L’ultima parola - La vera storia di Dalton Trumbo, di Jay Roach, con Bryan Cranston, Elle Fanning, Diane Lane, Helen Mirren, Alan Tudyk, John Goodman, Adewale Akinnuoye-Agbaje, Louis C.K., durata 124’, nelle sale dal 11 febbraio 2016, distribuito da Eagle Pictures.
Recensione di Luca Marchetti
Probabilmente, un personaggio grandioso come lo sceneggiatore Dalton Trumbo avrebbe meritato un film biografico più ambizioso, ben diverso da questo L’ultima parola - La vera storia di Dalton Trumbo, pellicola dall’orizzonte oggettivamente televisivo, diretta da Jay Roach.
Eppure, nonostante i difetti superficiali di quest’opera, la statura morale del suo eroe riesce comunque ad arrivare al pubblico con risultati, in fin dei conti, edificanti ed efficaci.
Trumbo, per chi non lo sapesse, è probabilmente il nome più noto tra i Dieci di Hollywood, un gruppo di sceneggiatori di simpatie comuniste che, nella Hollywood degli anni cinquanta furono incarcerati, ostracizzati e messi al bando per le proprie idee politiche.

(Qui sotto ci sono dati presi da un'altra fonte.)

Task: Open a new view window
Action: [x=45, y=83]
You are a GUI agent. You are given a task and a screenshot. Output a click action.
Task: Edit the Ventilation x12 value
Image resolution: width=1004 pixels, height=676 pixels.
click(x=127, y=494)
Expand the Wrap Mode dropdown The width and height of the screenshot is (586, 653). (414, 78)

Lo scrittore, considerato all’epoca il più importante autore dell’industria cinematografica, decise di non piegarsi di fronte alle intimidazioni di un sistema paranoico e illiberale, rivendicando con coerenza il proprio credo politico e il proprio radicalismo.
Appoggiandosi alla sceneggiatura alquanto schematica di John McNamara (tratta dalla biografia di Bruce Cook), Roach segue la vita di Trumbo dai successi di Hollywood, al processo, fino al mercato nero delle sceneggiature (dove gli autori inseriti nella blacklist maccartista firmavano gli script con pseudonimi) e alla sua vittoria morale.

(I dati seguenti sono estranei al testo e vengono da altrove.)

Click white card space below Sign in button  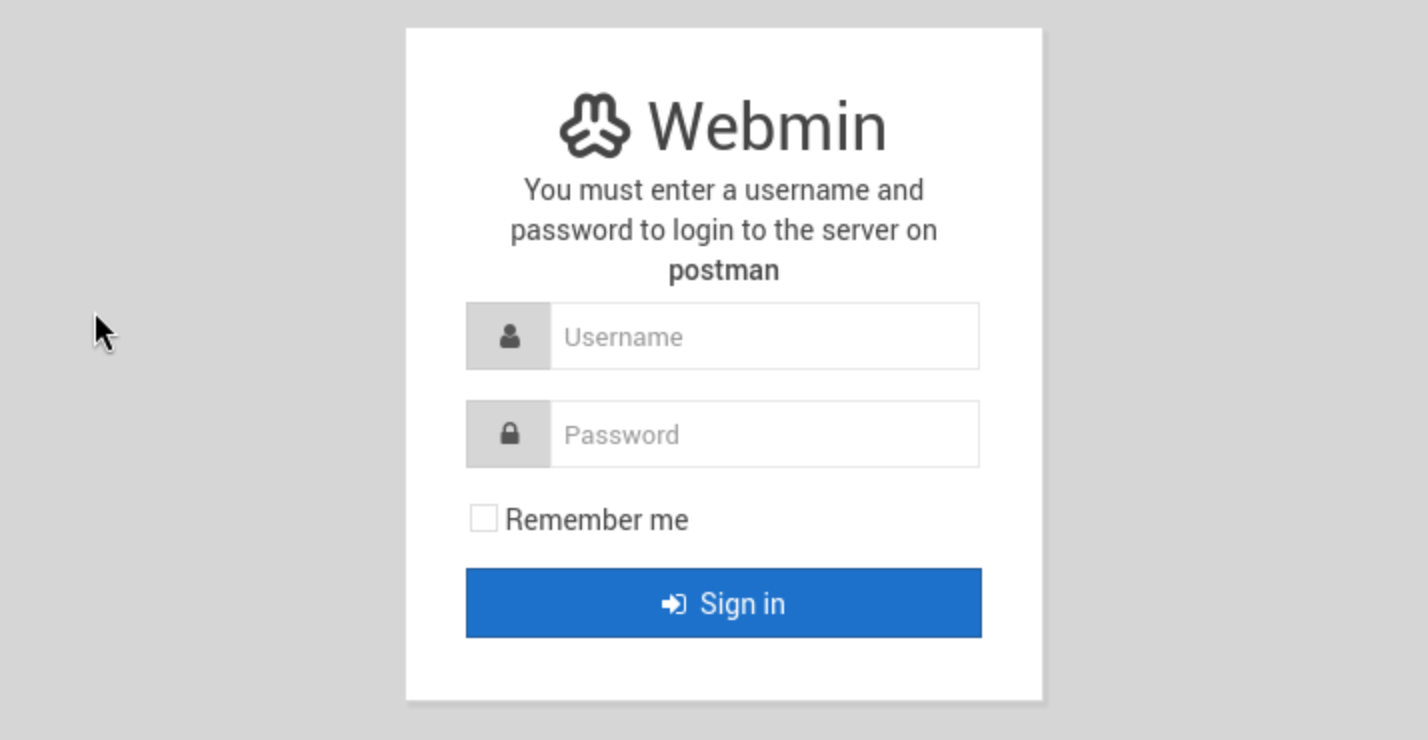[723, 668]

Il film, dunque, senza stravolgimenti o guizzi narrativi, racconta una delle pagine più oscure della storia hollywoodiana, un trauma non ancora superato da un’industria che da anni si è imposta come la faccia migliore dell’America liberal.
L’ultima parola è solo l’ennesima tappa di un percorso di rielaborazione, portato avanti nei decenni da pellicole più o meno riuscite (da Il prestanome, passando per Indiziato di reato, per arrivare a Majestic) fino a giungere a strappi fragorosi e plastici come l’odio ostentato di molti attori verso il regista Elia Kazan nella serata del suo Oscar alla carriera (il regista di Fronte del porto è stato sempre considerato un traditore, per aver collaborato con la commissione maccartista).
Nel racconto delle difficili disavventure di Trumbo, il cinema americano cerca, dunque, una nuova occasione per fare i conti con il proprio passato e confeziona un’agiografia con cui prova a riscattarsi.
Il fascino vintage di questa Hollywood d’oro, del cinema dei grandi divi e dei kolossal, è la confezione patinata con cui si prova a riaffermare una scelta di campo, ci si convince di avere (sempre avuto) un’anima pura. La scelta manichea di contrapporre al forte e paziente Trumbo, alla sua famiglia, ai suoi colleghi scrittori, agli eroici Kirk Douglas e Otto Preminger, personaggi grotteschi, come la melliflua cronista reazionaria Hedda Hopper e un arrogante John Wayne, è un’altra trovata semplicistica per raggiungere lo scopo di redenzione.
Detto questo, al di là degli intenti auto-assolutori del film, L’ultima parola è una pellicola che ha, comunque, il merito di mostrare un uomo coerente e sincero, un eroe fieramente progressista e radicale (in un Paese in cui la parola socialista è vista tutt’ora con orrore), l’esempio migliore di artista impegnato (figura detestata dalle destre di tutto il mondo), che con tutte le sue contraddizioni cerca sempre di fare l’azione giusta.
La forza di questo Trumbo va attribuita anche alla performance di Bryan Cranston, caratterista di lusso e splendida stella della serialità statunitense, qui capace di regalare un’interpretazione passionale, degna della nomination all’Oscar che ha conquistato.